Pointing records for text and elements:
•••••

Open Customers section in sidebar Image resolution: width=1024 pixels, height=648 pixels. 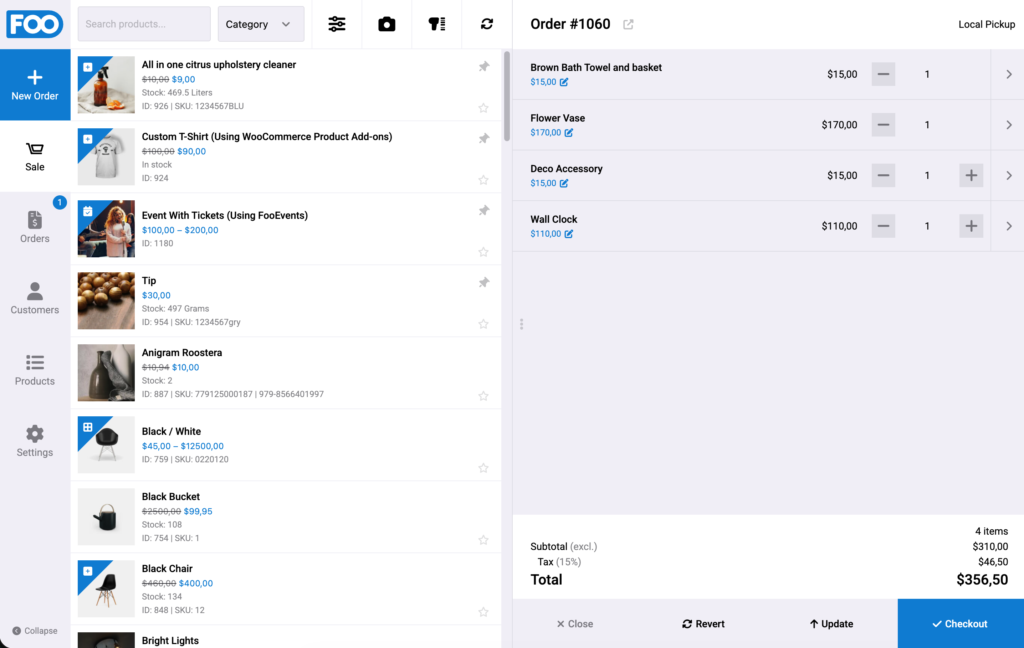pos(35,299)
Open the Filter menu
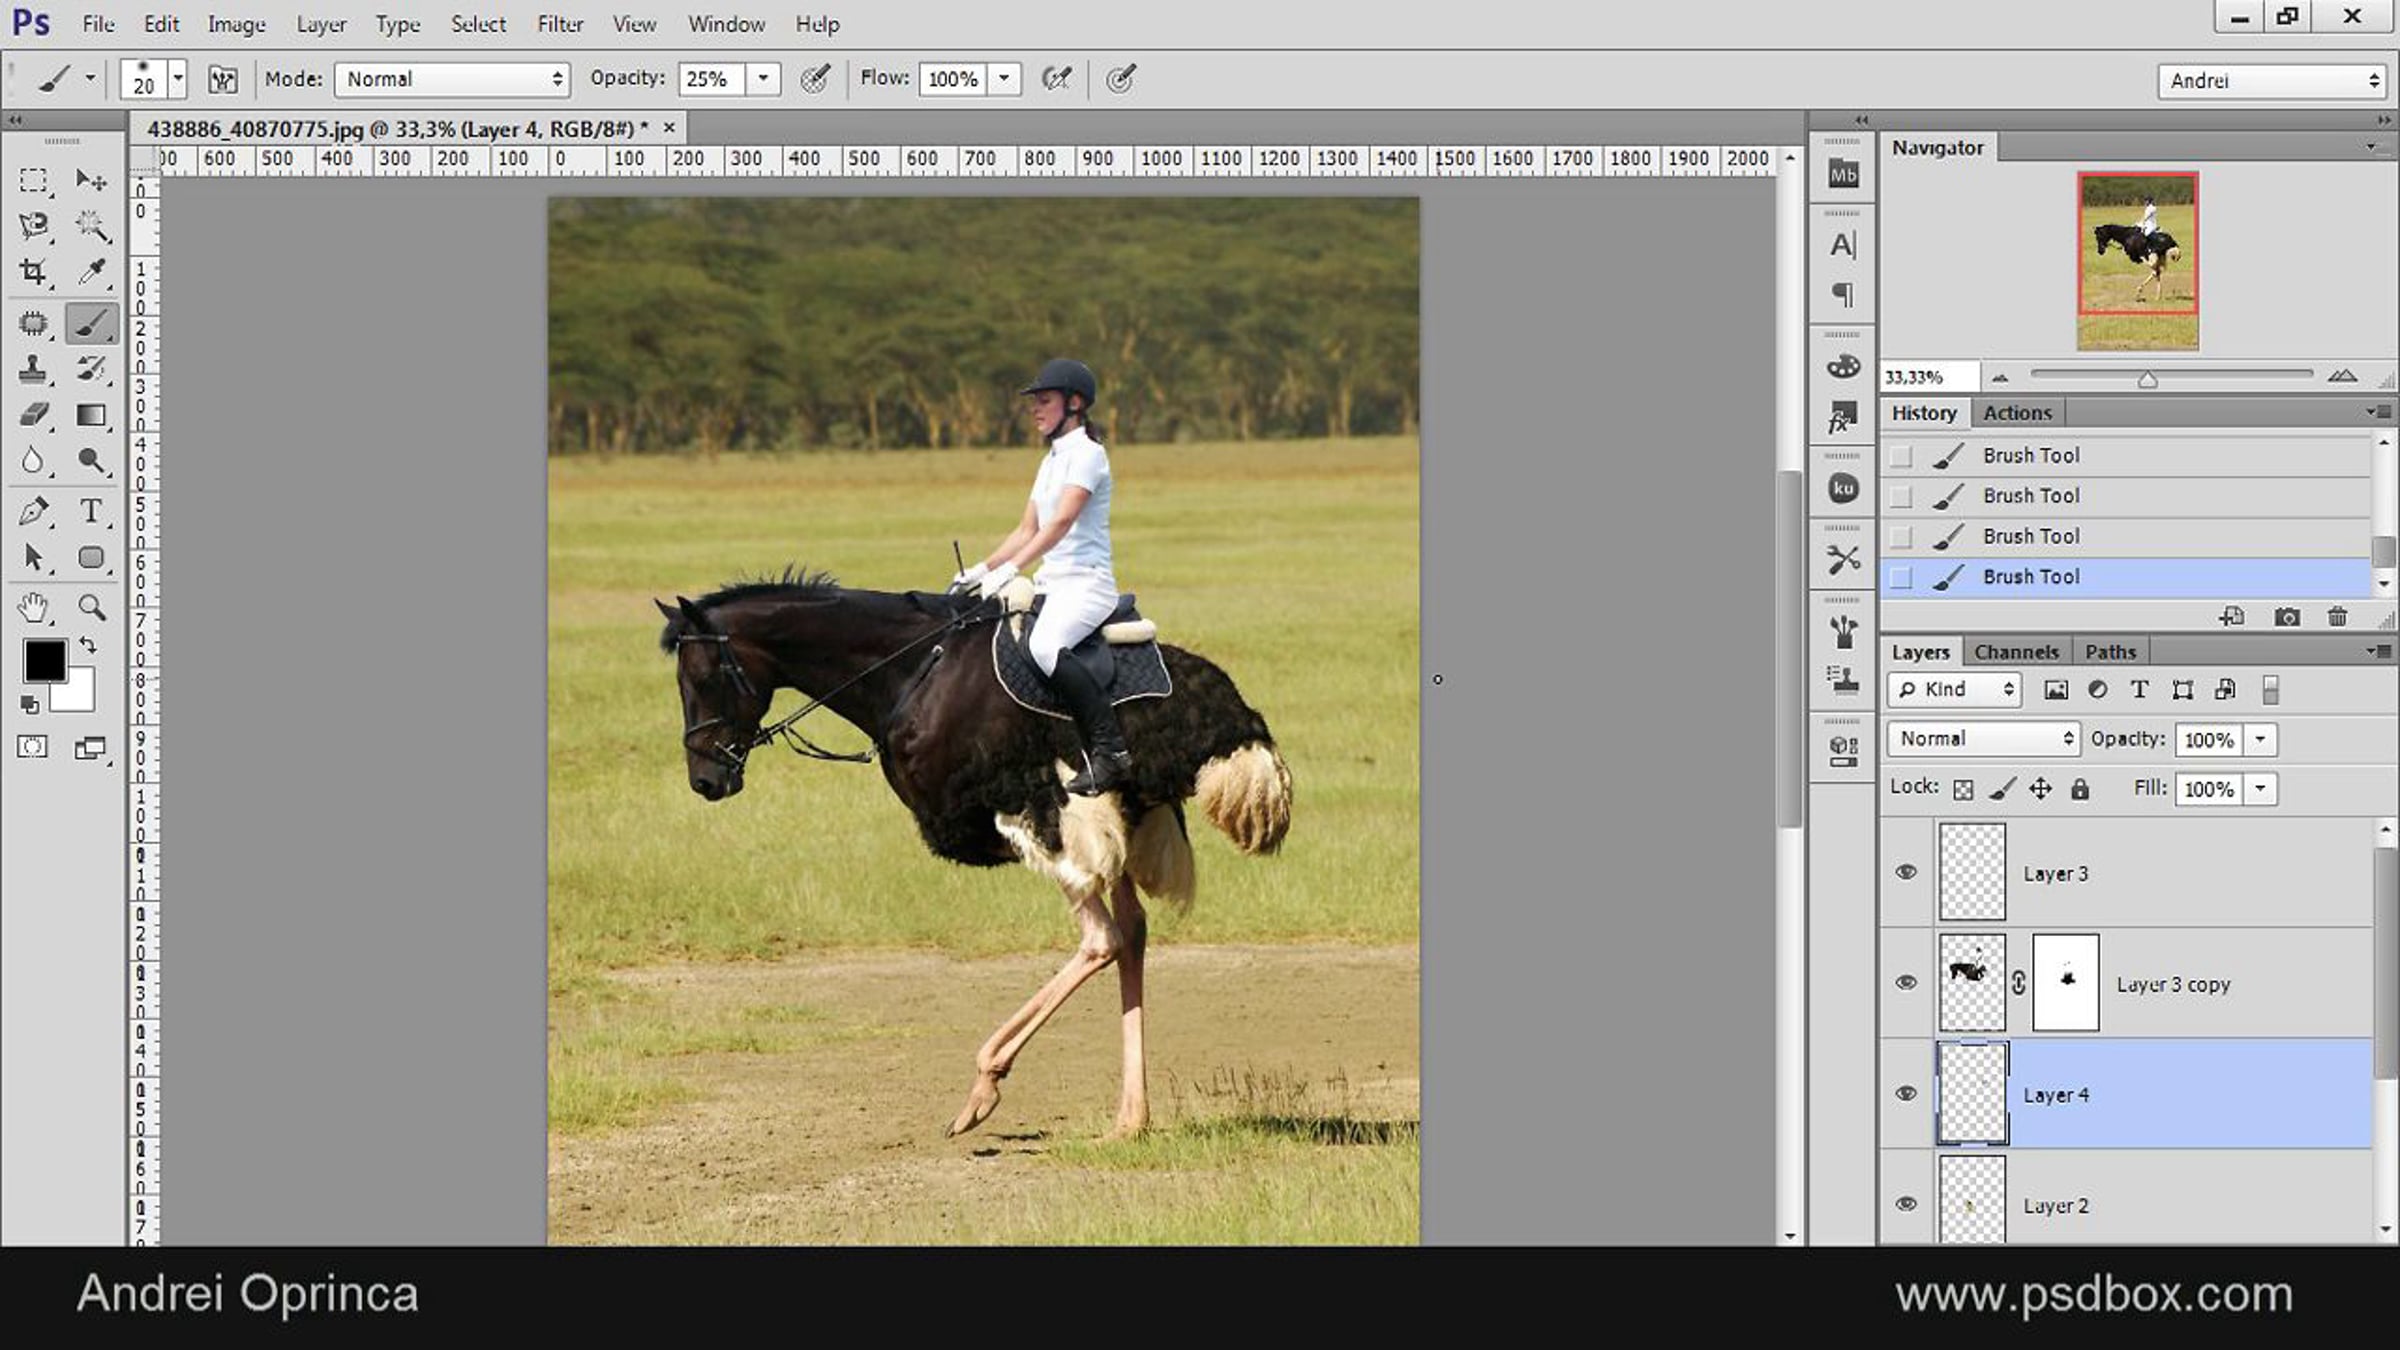 pos(559,24)
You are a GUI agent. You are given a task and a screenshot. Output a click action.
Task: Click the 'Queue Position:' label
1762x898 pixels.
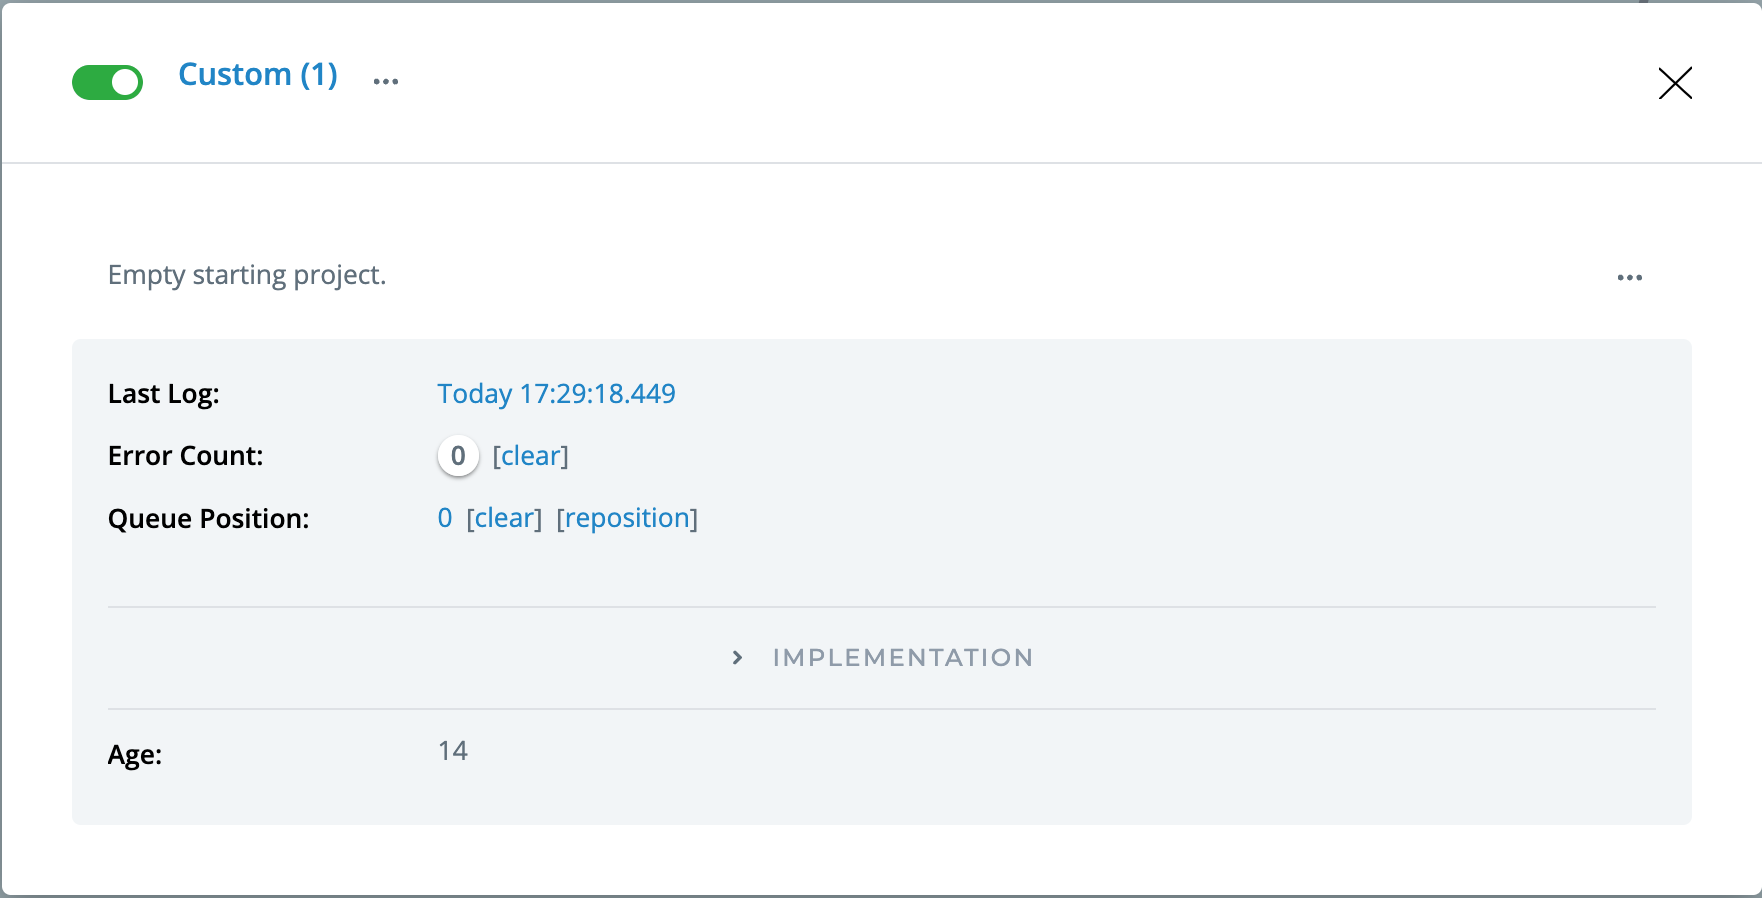(208, 519)
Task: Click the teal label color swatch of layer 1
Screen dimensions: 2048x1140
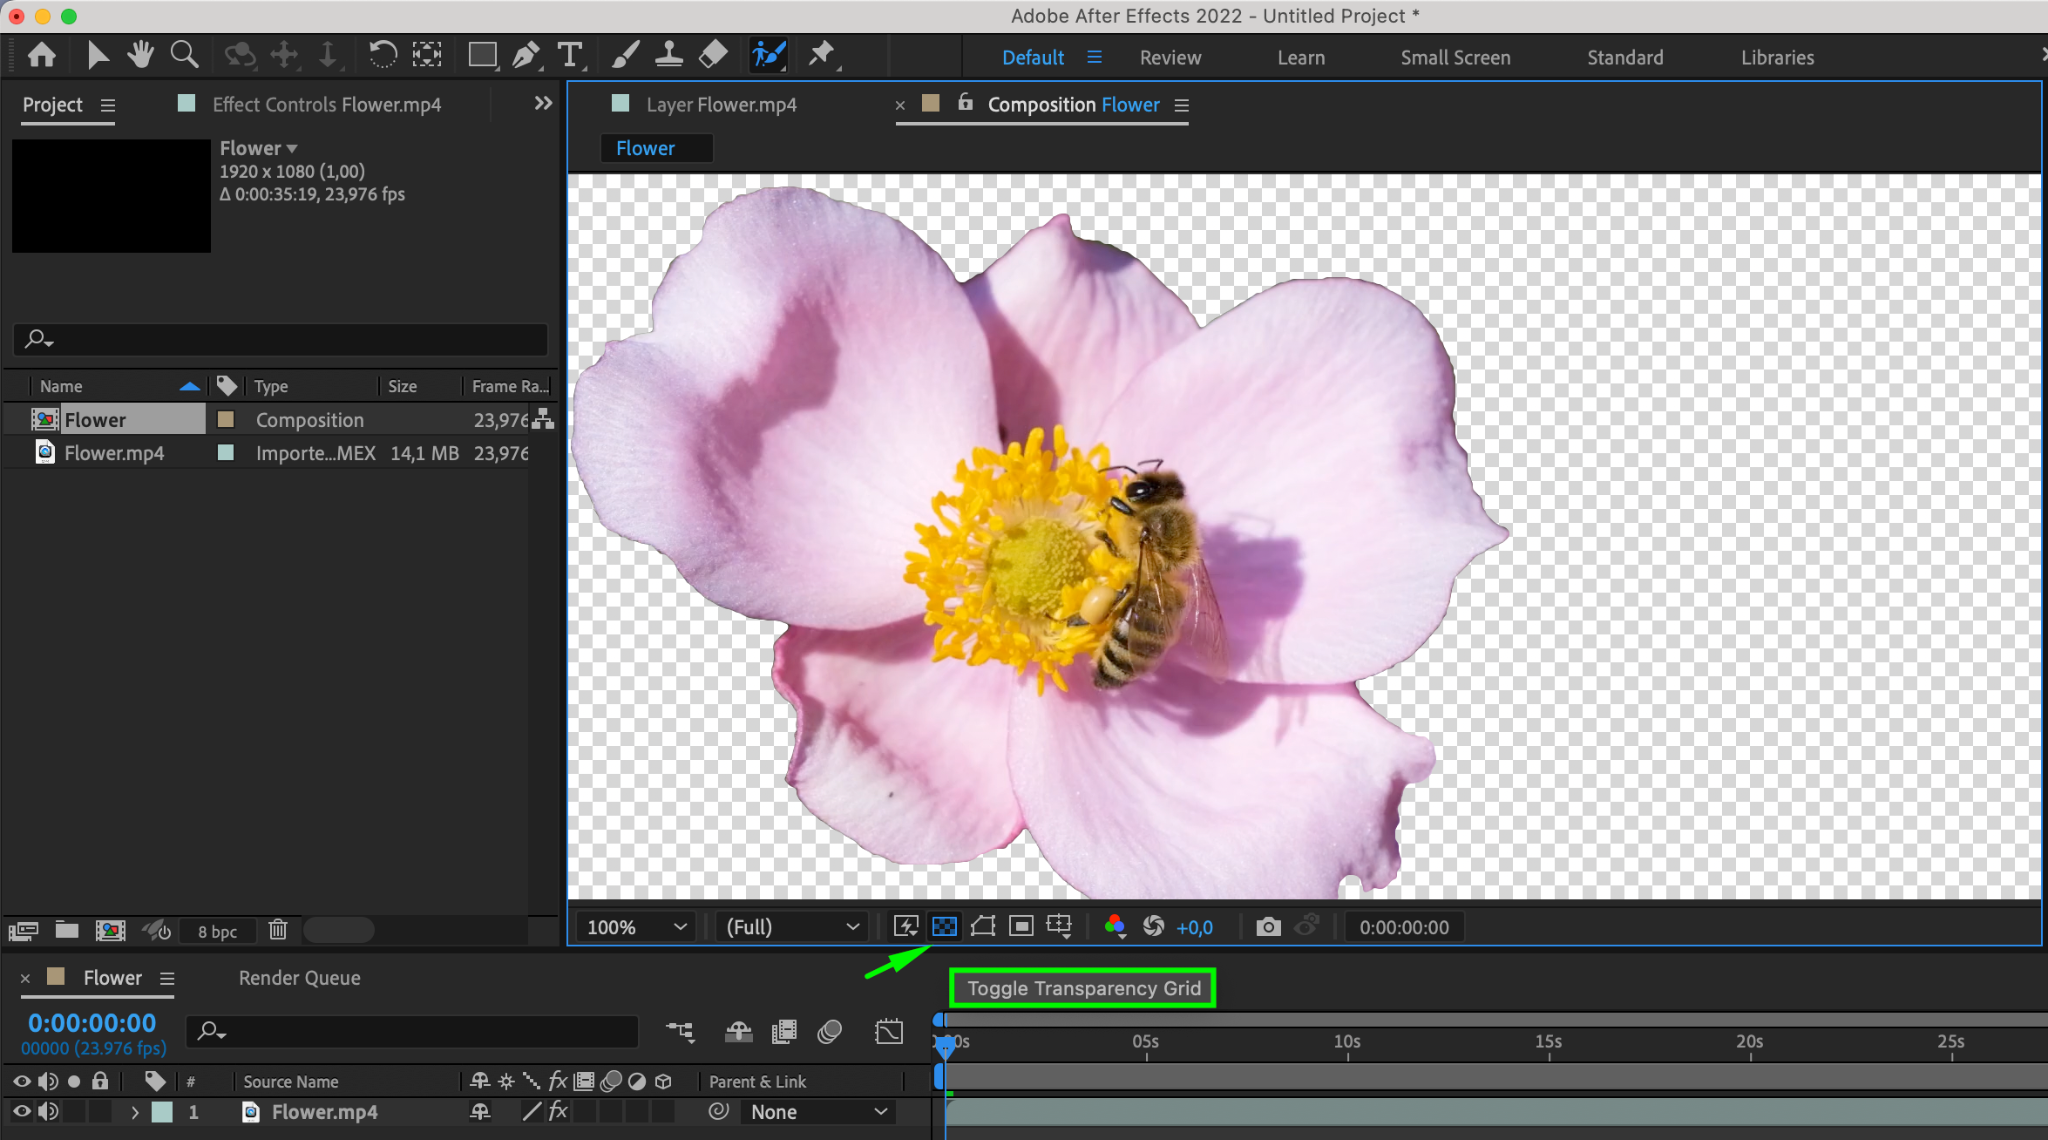Action: 162,1112
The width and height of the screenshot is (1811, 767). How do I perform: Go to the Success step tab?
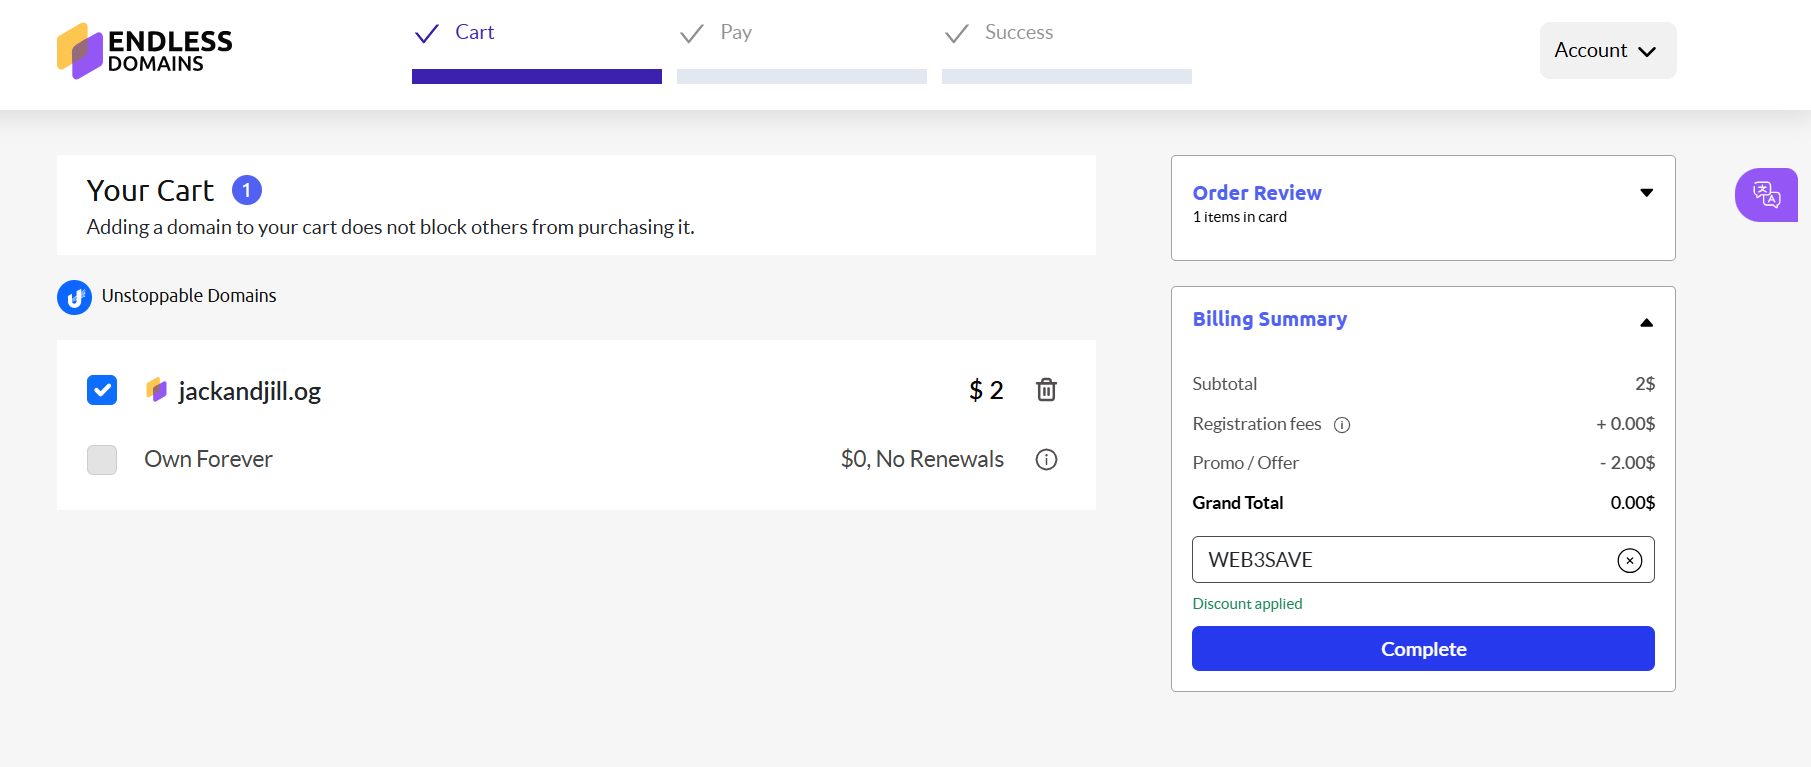click(x=1018, y=33)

•••••

Instructions for the task:
Which lines in the material contain the word "label"? Locate each one and copy it out in full.

Reply to the exercise:
Task: Click the 'Queue Position:' label
Task: Click the teal label color swatch of layer 1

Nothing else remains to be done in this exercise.